Commentary: Now is the time to impeach Trump

We never needed a Mueller report to tell us that Donald Trump should to be impeached. Yet there are now some people in both parties who suggest that a report Americans have not yet read means that presidential accountability is off the table.

They are wrong.

So are those in both parties who propose to wait until the 2020 election to address this president's disregard for his oath of office and reckless abuses of his authority.

The time to impeach is now.

Not in 2021. Not in 2020. Now.

The Republican defenders of this presidency, like the Democratic graspers for the next presidency, want to wait. Both sides are playing politics, and both sides are wrong.

Last October the U.N.'s Intergovernmental Panel on Climate Change issued a report that concluded that the world has 12 years, at most, to achieve drastic reductions in carbon emissions to minimize catastrophe. The United States is not going to act while Donald Trump remains president.

There are other reasons to seek Trump's immediate impeachment. Even before special counsel Robert Mueller "did not exonerate" Trump on allegations that he obstructed justice, we had ample reason to insist that Congress follow the lead of Rep. Rashida Tlaib, D-Michigan, and Rep. Al Green, D-Texas, who have called for Trump's ouster.

"We can investigate to the extent that we engage in what Dr. King called the 'paralysis of analysis.' Just investigate until it's time for another election," Green said. "My dear friends, my dear brothers and sisters, those who desire to wait may do so. I will not wait." On this point, there is bipartisan agreement; Florida Rep. David Jolly, a Republican, recently said, "the bar for impeachment has already been met."

An outspoken advocate for Trump's impeachment, billionaire activist Tom Steyer, tells The Progressive that "we're seeing, and we'll continue to see, more and more destructive behavior from this president." That means there is "a huge cost to leaving him in office _ to the safety of the country and the American people and also to the sanctity of the Constitution."

Steyer's group, Need to Impeach, has garnered more than 7.5 million signatures in support of "a movement to tell the truth and protect the American people and the Constitution."
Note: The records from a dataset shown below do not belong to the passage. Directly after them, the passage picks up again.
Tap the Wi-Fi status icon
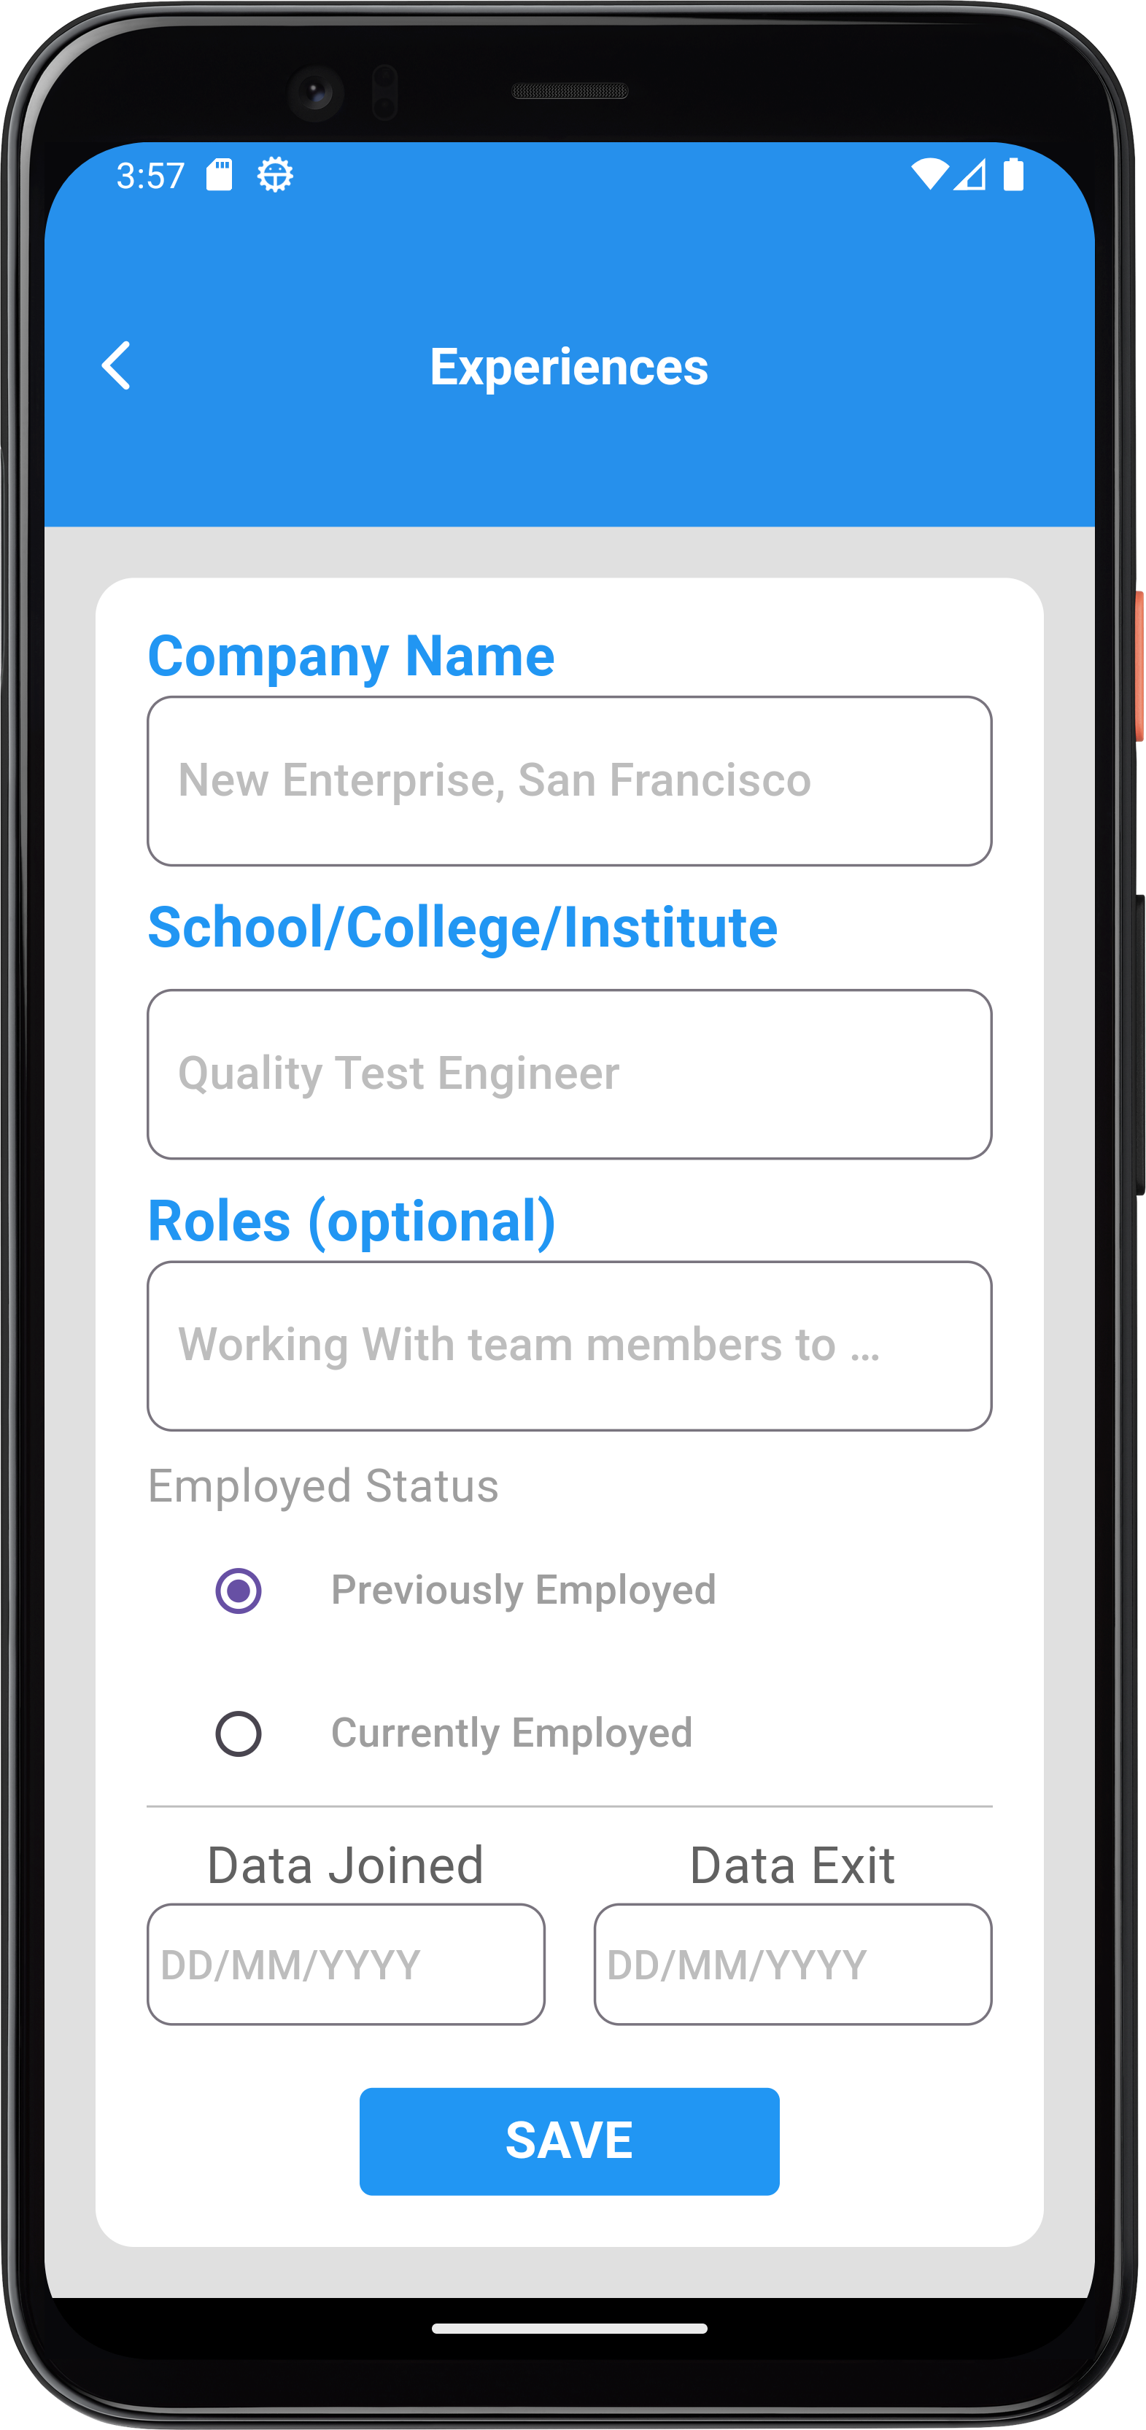 pos(932,175)
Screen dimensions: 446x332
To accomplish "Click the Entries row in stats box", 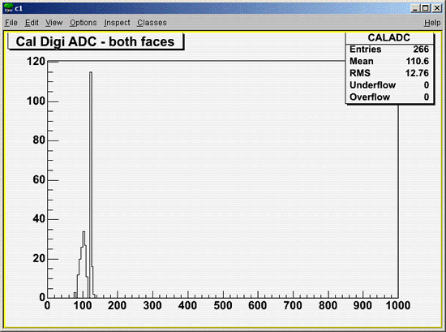I will [388, 50].
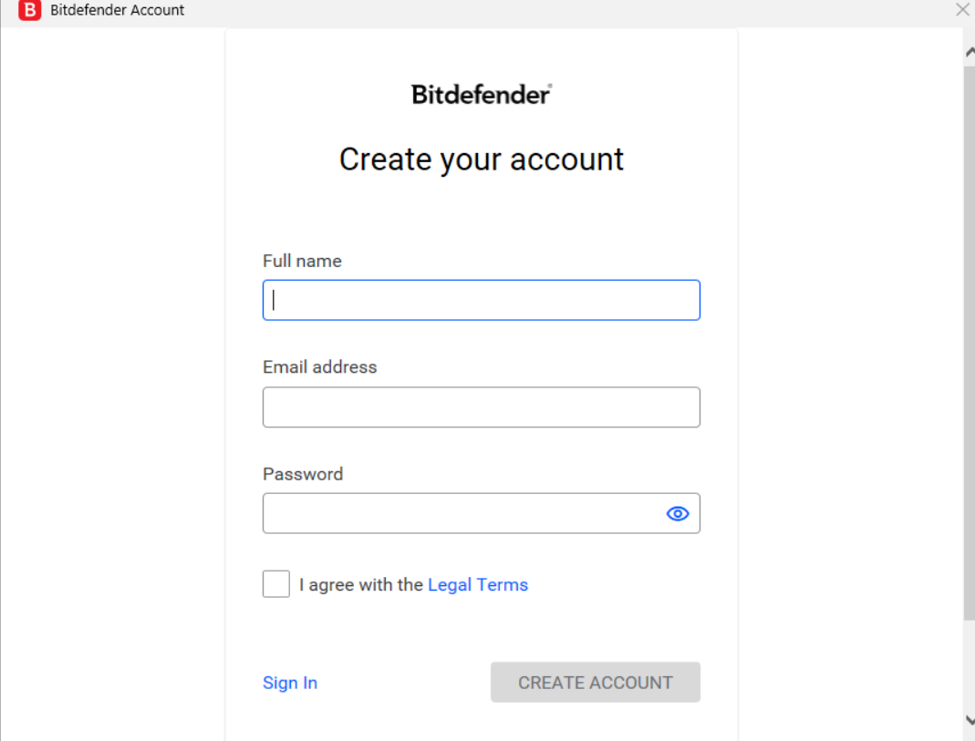Click the red Bitdefender B title bar icon
Screen dimensions: 975x741
[x=30, y=10]
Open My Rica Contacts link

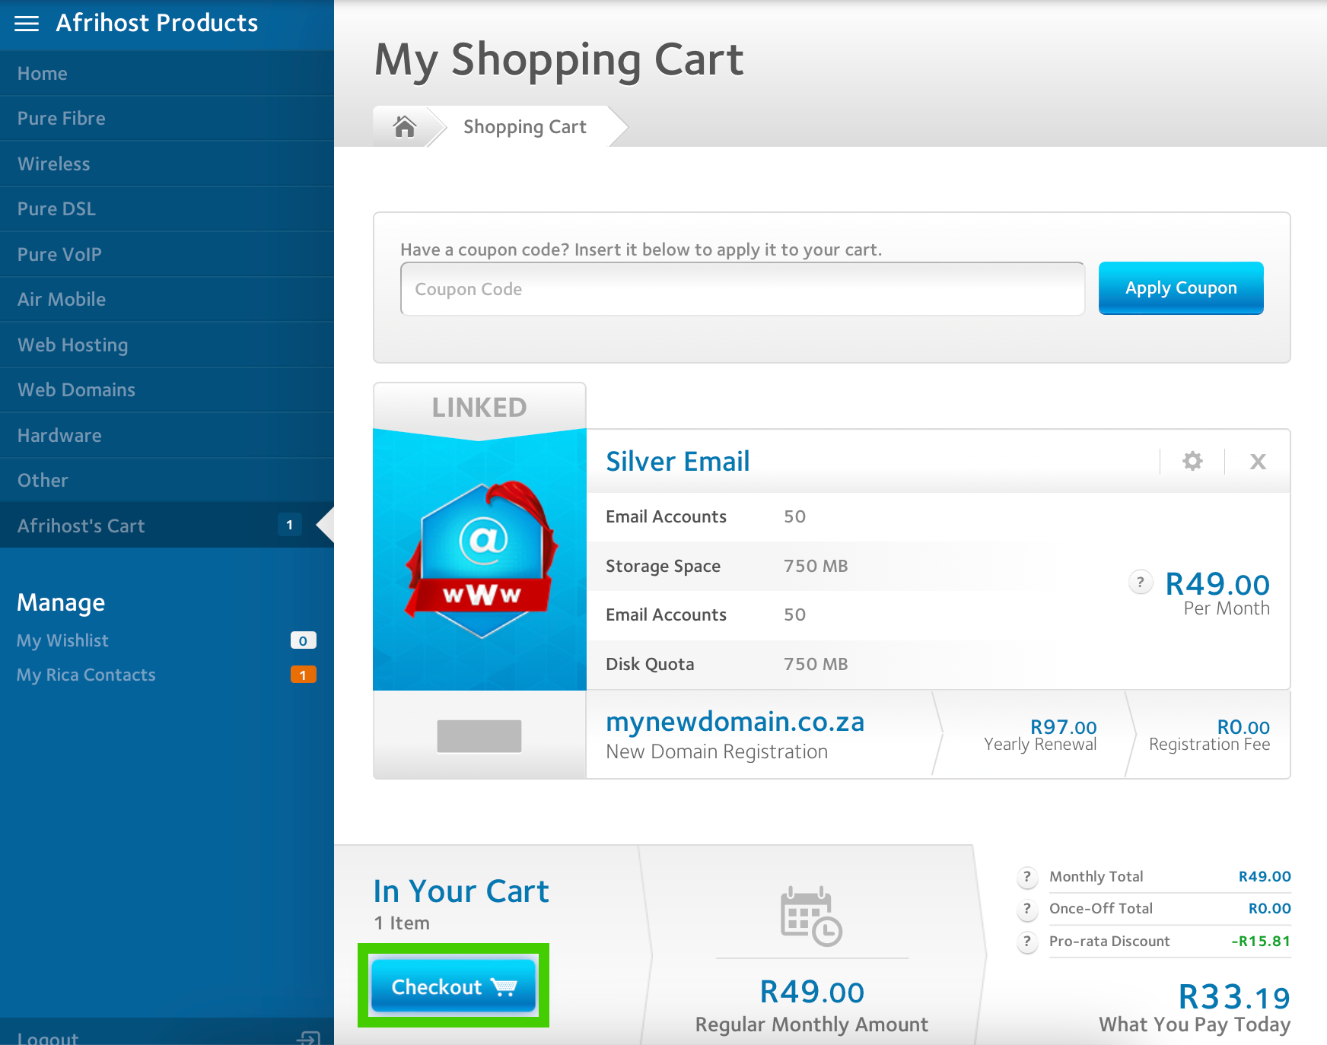coord(86,675)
House Speaker Nancy Pelosi still urges a cautious, wait-and-see approach. That's absurd. We have watched Trump attack press freedom, give aid and comfort to racists at home, and laud dictators and outright fascists abroad.

We have seen him deny climate change, attack health care protections, forcibly separate migrant children from their parents, gut net neutrality and pack the federal bench with creep-show characters whose judicial activism denies women's rights, voting rights and labor rights.

We've seen enough. That's why, in February, 53 percent of Democrats polled indicated that they wanted congressional Democrats to make Trump's impeachment a "top priority," up from 39 percent the month before. With this in mind, Need to Impeach and other groups are organizing town hall meetings and media campaigns to get Republicans in swing districts and reluctant House Democrats to recognize their duty to the Constitution.

This isn't about generating a sense of urgency. That already exists. The point is to communicate to the American people and to the leaders in Congress that it is constitutionally and politically appropriate to make the removal of the president an immediate aim.

The time for waiting and seeing is over.